● **Problem**: The lines below, from the one holding "This screenshot has height=364, width=617." through the one holding "Given: Click the", are to be restated word for word, with all images left out.

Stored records

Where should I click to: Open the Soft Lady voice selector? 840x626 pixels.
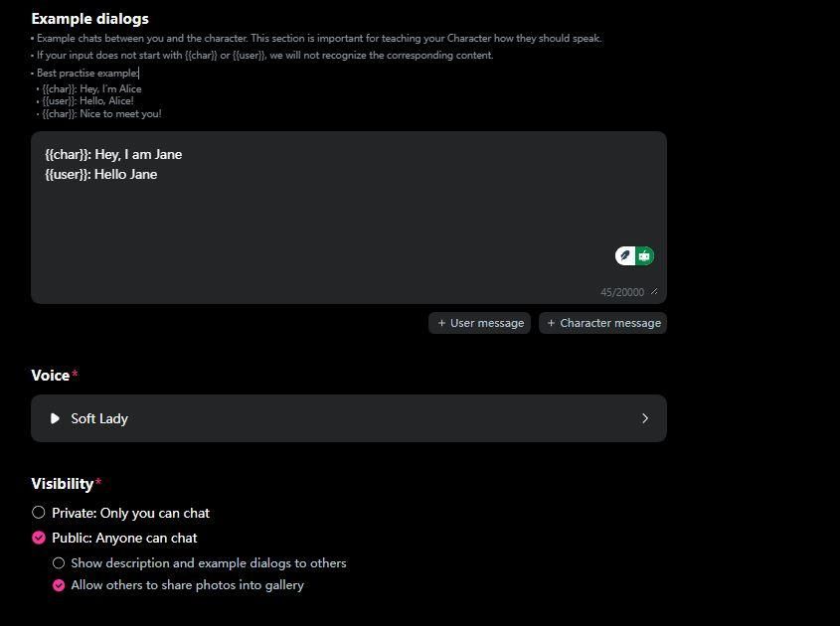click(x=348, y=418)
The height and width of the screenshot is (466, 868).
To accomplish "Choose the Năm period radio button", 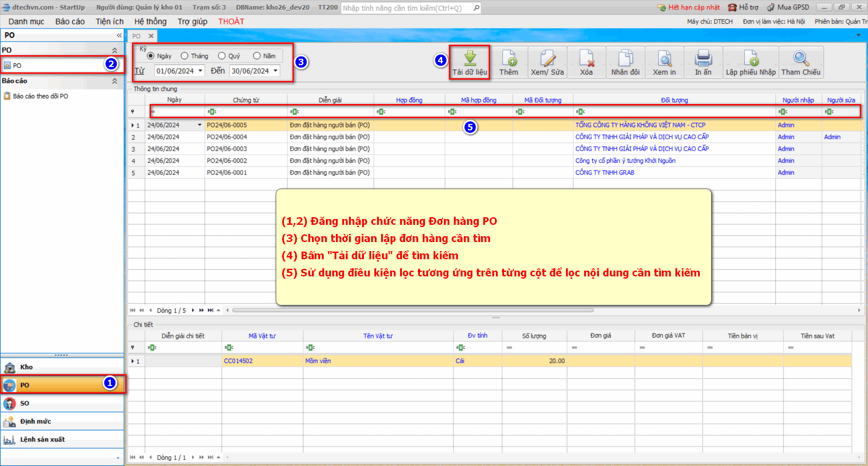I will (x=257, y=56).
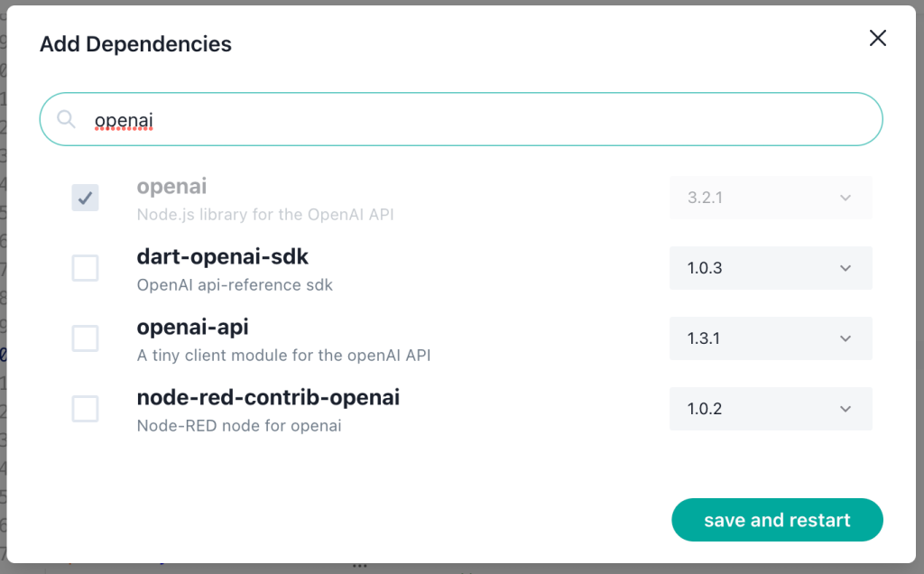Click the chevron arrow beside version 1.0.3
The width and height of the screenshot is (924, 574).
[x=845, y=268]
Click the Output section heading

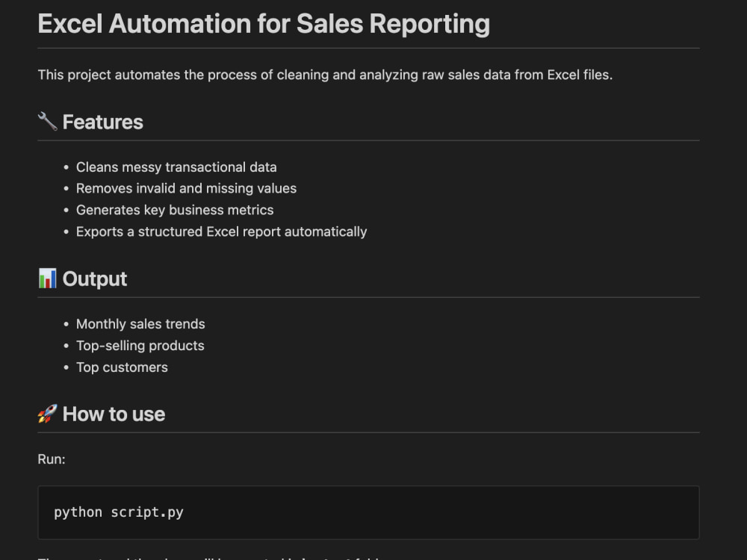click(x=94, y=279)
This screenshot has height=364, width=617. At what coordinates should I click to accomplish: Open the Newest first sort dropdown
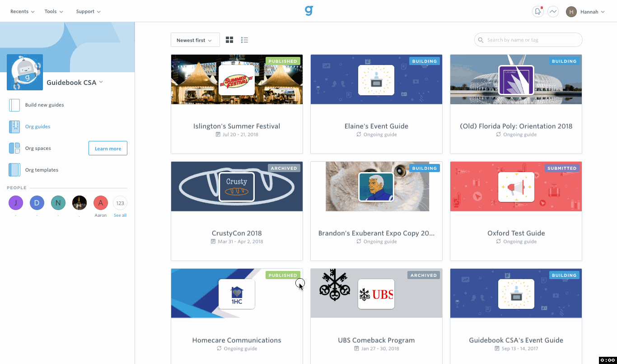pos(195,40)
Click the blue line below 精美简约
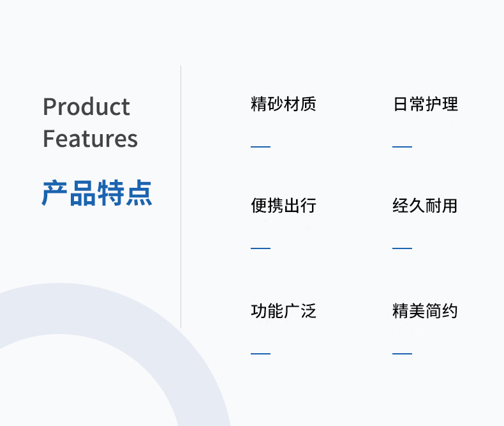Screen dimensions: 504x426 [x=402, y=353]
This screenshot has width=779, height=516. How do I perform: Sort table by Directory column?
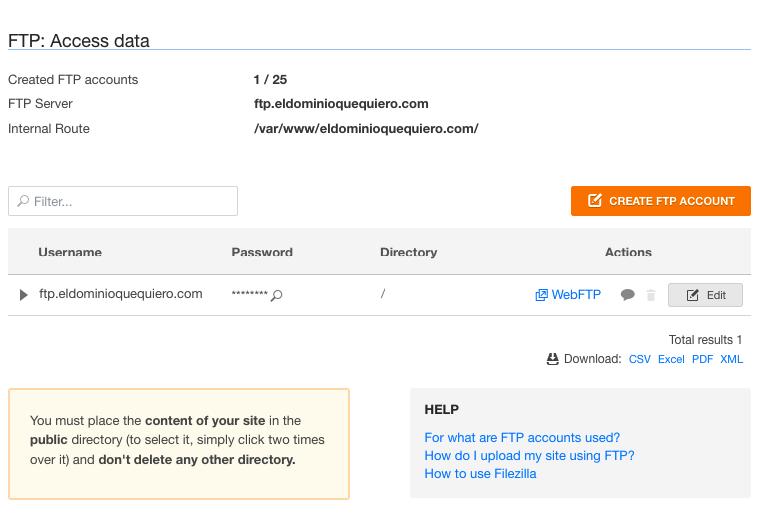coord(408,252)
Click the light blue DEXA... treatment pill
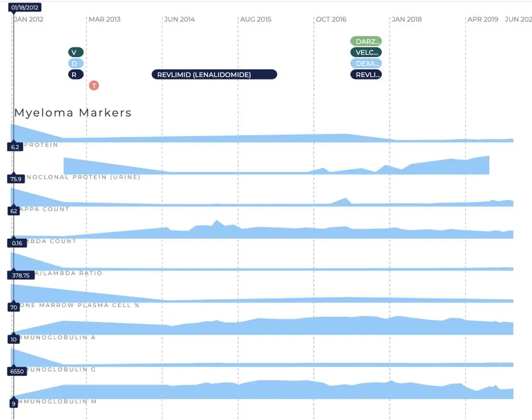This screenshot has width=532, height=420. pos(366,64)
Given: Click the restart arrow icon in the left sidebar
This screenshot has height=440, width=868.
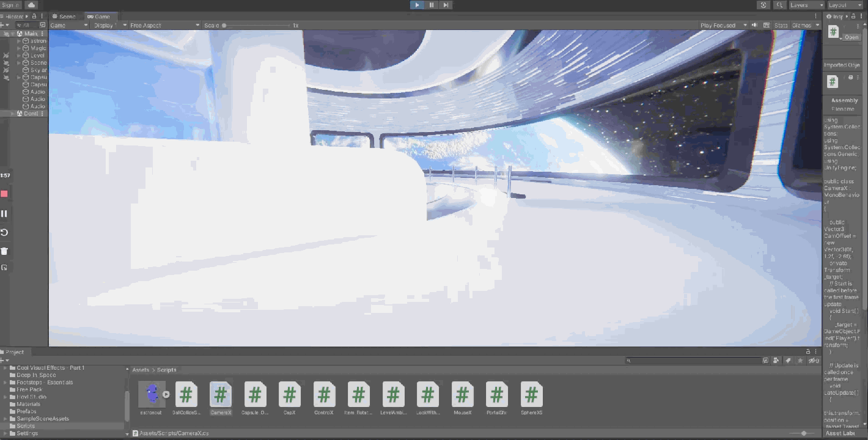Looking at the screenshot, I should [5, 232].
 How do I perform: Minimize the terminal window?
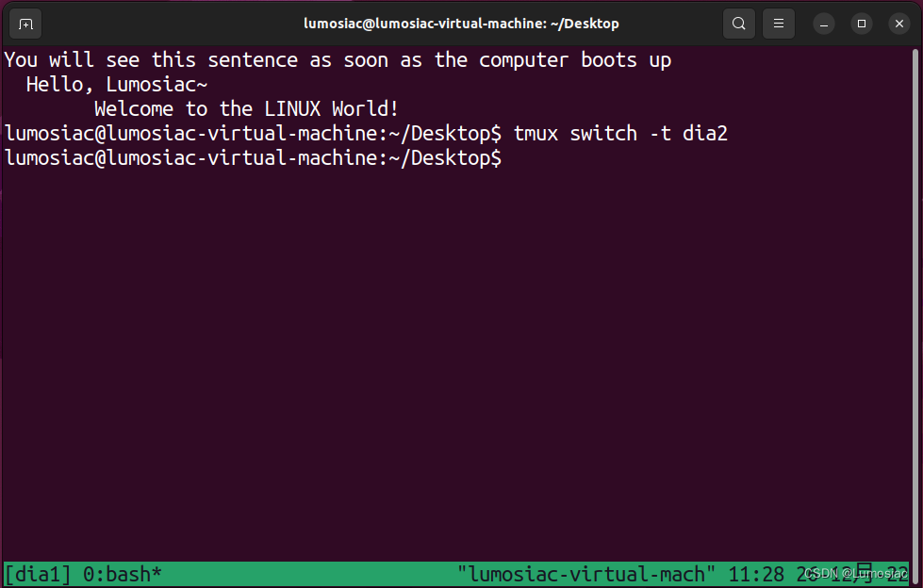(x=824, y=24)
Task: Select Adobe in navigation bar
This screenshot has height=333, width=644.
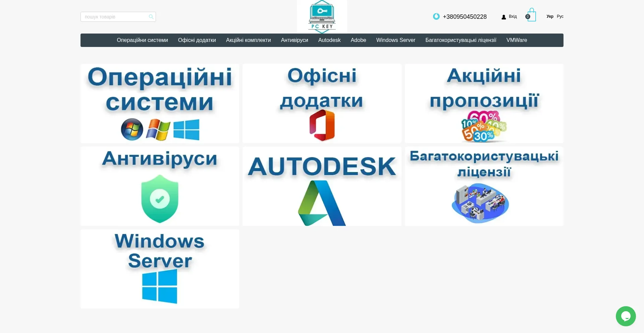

● **Answer to this task**:
This screenshot has height=364, width=617. At what coordinates should I click to accomplish: Open the Newest first sort dropdown
pos(195,40)
Click the blue line below 精美简约
Screen dimensions: 504x426 [x=402, y=353]
This screenshot has width=779, height=516. How do I perform: Sort table by Directory column?
coord(408,252)
Click the light blue DEXA... treatment pill
This screenshot has width=532, height=420. pos(366,64)
Given: Click the restart arrow icon in the left sidebar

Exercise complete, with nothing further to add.